Al di là di questi esempi sorge una domanda: cosa distingue il Cile dal resto del Sud America? Ciò che ha fatto e fa la differenza è l’esistenza di un forte e diffuso ceto medio. Questo, percentualmente alla popolazione è di gran lunga superiore a quello degli altri paesi dell’area caratterizzati da un ristretto ceto molto benestante e da una sconfinata massa di diseredati, è un ceto medio che genera la vera ricchezza ed è la forza propulsiva di un Paese. Il benessere, in Cile, è meglio diffuso che in tutta l’area. Prova ne è che a Santiago non esistono bidonville o favelas e la povertà – che esiste – raramente si trasforma in assoluta e cieca miseria.
Questo ceto medio – come ben sanno gli osservatori più attenti – è l’estrema eredità di Pinochet che, nonostante la repressione interna, ha creato le migliori condizioni per la sua formazione.
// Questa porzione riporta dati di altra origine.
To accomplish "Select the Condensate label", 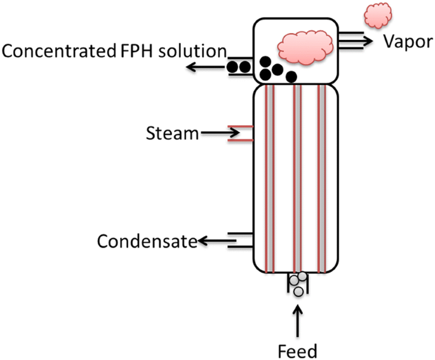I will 146,241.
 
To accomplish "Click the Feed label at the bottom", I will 297,350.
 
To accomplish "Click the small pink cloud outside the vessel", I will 378,15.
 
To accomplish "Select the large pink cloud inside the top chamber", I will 305,48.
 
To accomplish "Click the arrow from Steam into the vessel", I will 219,133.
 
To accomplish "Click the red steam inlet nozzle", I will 244,133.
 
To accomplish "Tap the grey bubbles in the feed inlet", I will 298,283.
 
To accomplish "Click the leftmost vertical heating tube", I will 269,178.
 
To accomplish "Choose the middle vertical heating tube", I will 297,178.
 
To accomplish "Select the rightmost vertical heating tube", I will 322,178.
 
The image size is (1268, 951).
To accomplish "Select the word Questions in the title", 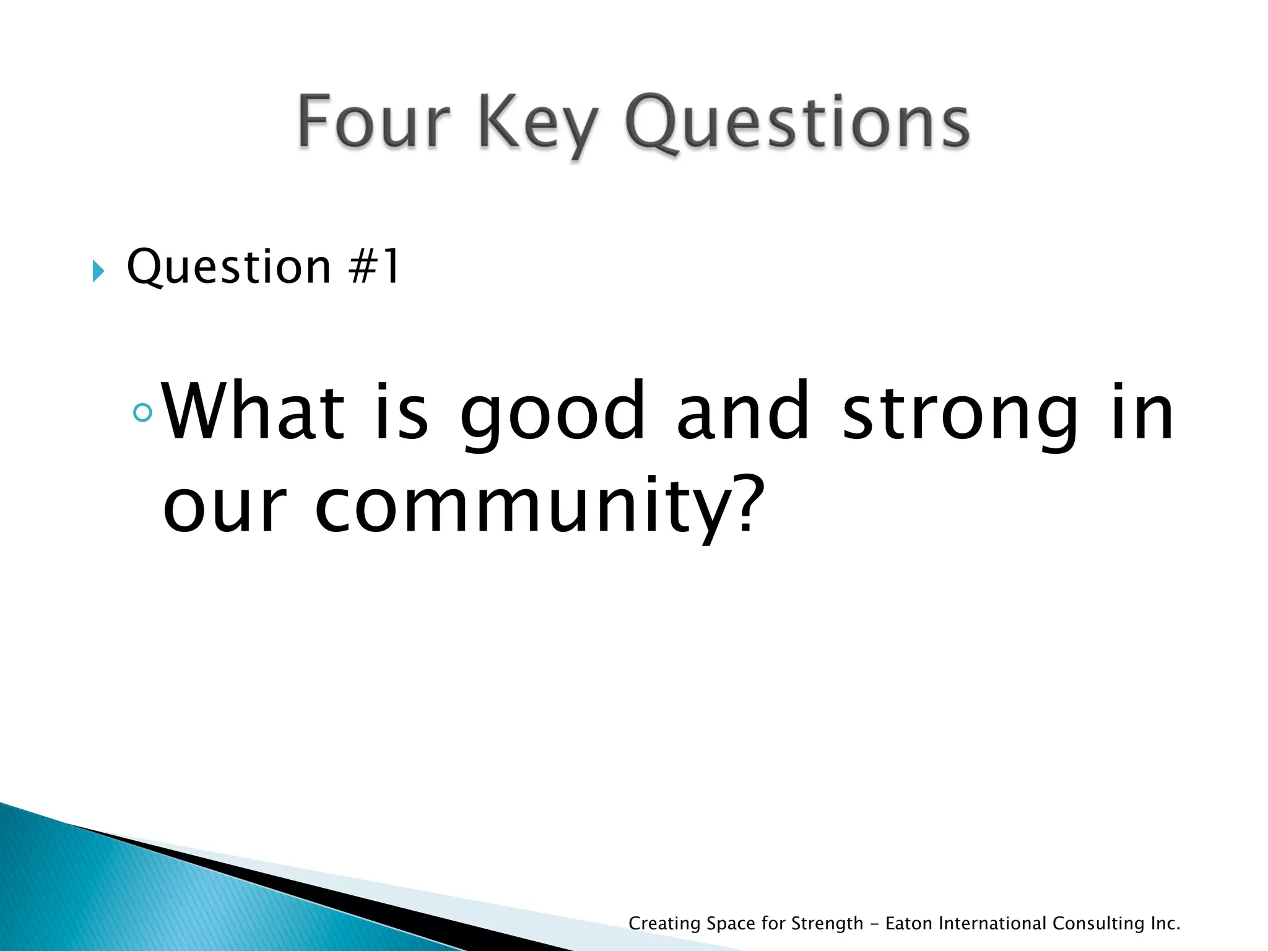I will pos(797,123).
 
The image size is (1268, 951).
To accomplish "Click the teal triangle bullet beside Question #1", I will pos(98,271).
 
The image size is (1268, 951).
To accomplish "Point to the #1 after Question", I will pos(375,267).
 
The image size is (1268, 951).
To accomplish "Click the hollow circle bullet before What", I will pos(143,412).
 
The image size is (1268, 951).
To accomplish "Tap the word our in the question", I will pos(225,506).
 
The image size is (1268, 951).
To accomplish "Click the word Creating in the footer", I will pos(664,924).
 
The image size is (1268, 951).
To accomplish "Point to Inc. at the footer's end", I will pos(1165,923).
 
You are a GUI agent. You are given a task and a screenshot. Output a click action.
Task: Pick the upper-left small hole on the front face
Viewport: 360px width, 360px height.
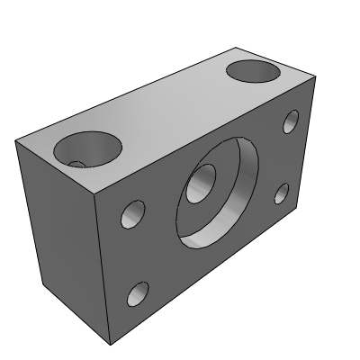pos(134,214)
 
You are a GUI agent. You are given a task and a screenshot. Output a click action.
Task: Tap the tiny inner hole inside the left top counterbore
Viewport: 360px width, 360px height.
pos(78,164)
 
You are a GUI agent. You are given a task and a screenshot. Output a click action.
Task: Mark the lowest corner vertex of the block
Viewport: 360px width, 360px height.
pos(111,345)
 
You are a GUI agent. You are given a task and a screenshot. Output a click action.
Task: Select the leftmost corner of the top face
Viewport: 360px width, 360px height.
pos(15,139)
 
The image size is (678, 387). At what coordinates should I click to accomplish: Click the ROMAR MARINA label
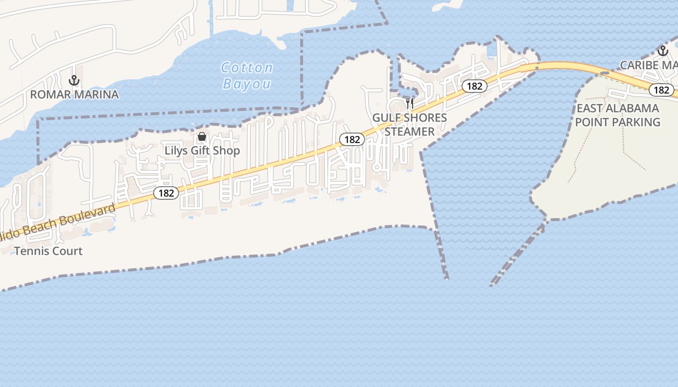point(74,94)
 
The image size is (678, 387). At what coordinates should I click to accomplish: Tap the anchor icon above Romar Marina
point(74,80)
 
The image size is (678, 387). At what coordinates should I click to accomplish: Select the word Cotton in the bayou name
point(247,68)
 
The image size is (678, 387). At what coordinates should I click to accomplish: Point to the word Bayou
point(247,84)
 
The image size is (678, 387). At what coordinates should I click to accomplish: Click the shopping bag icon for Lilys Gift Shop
point(202,137)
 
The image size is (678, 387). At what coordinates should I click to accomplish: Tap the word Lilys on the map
point(177,150)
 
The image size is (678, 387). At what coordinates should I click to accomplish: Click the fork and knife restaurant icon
point(410,103)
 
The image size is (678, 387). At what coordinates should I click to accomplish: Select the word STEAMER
point(410,132)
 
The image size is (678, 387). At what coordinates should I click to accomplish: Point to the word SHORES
point(426,118)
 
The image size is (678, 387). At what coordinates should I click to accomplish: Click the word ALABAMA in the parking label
point(635,108)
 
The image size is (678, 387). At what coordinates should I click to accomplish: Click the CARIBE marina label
point(639,65)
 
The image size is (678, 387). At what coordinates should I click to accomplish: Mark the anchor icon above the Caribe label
point(662,50)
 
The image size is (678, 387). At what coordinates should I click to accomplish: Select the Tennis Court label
point(48,251)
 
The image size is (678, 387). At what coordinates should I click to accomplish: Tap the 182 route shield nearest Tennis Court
point(166,193)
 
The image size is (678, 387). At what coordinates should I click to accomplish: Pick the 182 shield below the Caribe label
point(661,90)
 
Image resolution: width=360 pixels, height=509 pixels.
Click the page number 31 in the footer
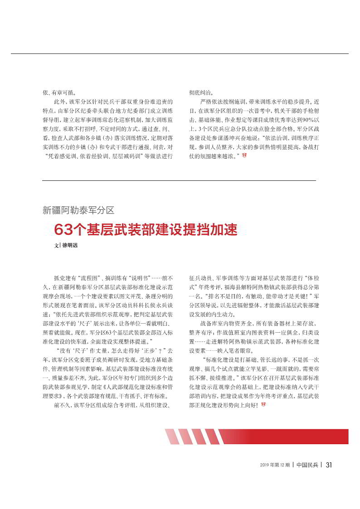click(330, 465)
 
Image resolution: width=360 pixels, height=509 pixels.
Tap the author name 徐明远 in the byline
click(70, 245)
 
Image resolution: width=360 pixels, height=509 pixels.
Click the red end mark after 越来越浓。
click(244, 155)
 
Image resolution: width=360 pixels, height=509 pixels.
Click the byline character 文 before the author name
click(56, 245)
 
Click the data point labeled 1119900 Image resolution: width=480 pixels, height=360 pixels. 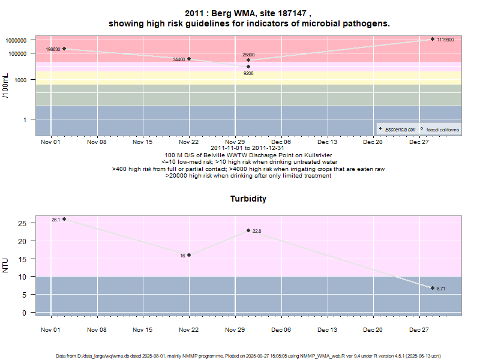(x=432, y=39)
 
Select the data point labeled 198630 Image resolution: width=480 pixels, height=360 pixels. (x=64, y=49)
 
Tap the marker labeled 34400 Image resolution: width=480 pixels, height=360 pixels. (x=189, y=59)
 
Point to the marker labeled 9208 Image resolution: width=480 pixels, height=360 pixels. (x=248, y=67)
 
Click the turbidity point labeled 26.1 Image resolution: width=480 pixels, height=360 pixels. (x=64, y=219)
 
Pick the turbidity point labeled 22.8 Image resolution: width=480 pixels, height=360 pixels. (x=248, y=230)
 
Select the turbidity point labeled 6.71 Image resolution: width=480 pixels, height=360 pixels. (x=432, y=288)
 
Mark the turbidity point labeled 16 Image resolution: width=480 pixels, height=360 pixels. (x=189, y=255)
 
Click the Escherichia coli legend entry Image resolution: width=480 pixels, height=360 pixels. (x=400, y=129)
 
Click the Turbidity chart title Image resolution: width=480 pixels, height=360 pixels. (x=248, y=199)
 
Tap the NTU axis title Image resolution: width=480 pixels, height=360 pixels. (x=6, y=265)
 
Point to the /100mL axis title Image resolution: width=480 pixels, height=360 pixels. (x=6, y=85)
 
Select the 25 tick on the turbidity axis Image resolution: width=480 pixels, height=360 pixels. (x=22, y=223)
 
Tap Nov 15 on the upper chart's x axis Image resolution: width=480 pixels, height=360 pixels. (x=143, y=142)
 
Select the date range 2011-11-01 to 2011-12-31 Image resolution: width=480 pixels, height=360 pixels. (x=248, y=148)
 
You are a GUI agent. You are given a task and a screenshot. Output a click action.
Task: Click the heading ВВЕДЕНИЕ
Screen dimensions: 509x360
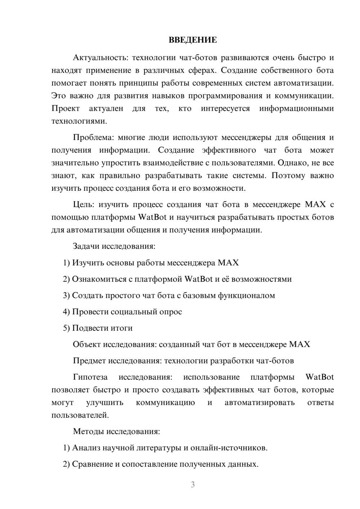pos(193,40)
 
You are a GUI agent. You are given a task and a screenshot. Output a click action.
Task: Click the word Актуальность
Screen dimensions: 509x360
pos(95,58)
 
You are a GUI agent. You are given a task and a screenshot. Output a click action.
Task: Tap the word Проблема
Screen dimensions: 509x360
pos(93,138)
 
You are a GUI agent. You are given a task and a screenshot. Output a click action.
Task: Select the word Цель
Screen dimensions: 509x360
pos(83,205)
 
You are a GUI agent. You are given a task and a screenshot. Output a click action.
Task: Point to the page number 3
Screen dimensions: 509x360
pos(193,485)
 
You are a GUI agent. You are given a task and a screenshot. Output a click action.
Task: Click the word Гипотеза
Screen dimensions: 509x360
pos(90,377)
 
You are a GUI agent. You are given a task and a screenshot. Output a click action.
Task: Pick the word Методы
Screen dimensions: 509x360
pos(87,432)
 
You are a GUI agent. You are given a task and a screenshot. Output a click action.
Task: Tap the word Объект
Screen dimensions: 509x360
pos(86,344)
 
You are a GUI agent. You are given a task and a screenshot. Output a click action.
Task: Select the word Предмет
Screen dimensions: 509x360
pos(89,361)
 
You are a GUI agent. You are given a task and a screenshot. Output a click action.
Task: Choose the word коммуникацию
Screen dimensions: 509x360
pos(165,403)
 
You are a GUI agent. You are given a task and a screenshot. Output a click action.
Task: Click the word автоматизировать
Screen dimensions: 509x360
pos(260,403)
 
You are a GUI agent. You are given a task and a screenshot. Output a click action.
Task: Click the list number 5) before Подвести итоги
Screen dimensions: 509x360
pos(66,328)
Se può essere sufficiente come prova basta consultare gli indici dei consumi e di altri indicatori di benessere su qualsiasi annuario statistico da prima il 1973 al 1990. Il Generale, nella sua ignoranza di questioni economiche, ma nel suo istintivo timore del disordine e alla ricerca di un solido consenso, si affidò ai suoi economisti cresciuti alla scuola di Milton Friedman che “costruirono” quel ceto medio che ereditato dai governi democratici è diventato lo zoccolo duro contro ogni deriva populista.
Sarebbe bello sperare che la lezione di Santiago venisse appresa da altri paesi dell’area, ma è bene non farsi illusioni. Per creare un ceto medio occorre una classe dirigente di primissimo ordine che sappia canalizzare le forze propulsive di un paese, e attualmente non si ha all’orizzonte un leader latino americano di ampia visione strategica. Comunque sono tutte chiacchiere…. Il Cile resta sempre el ultimo lugar del mundo.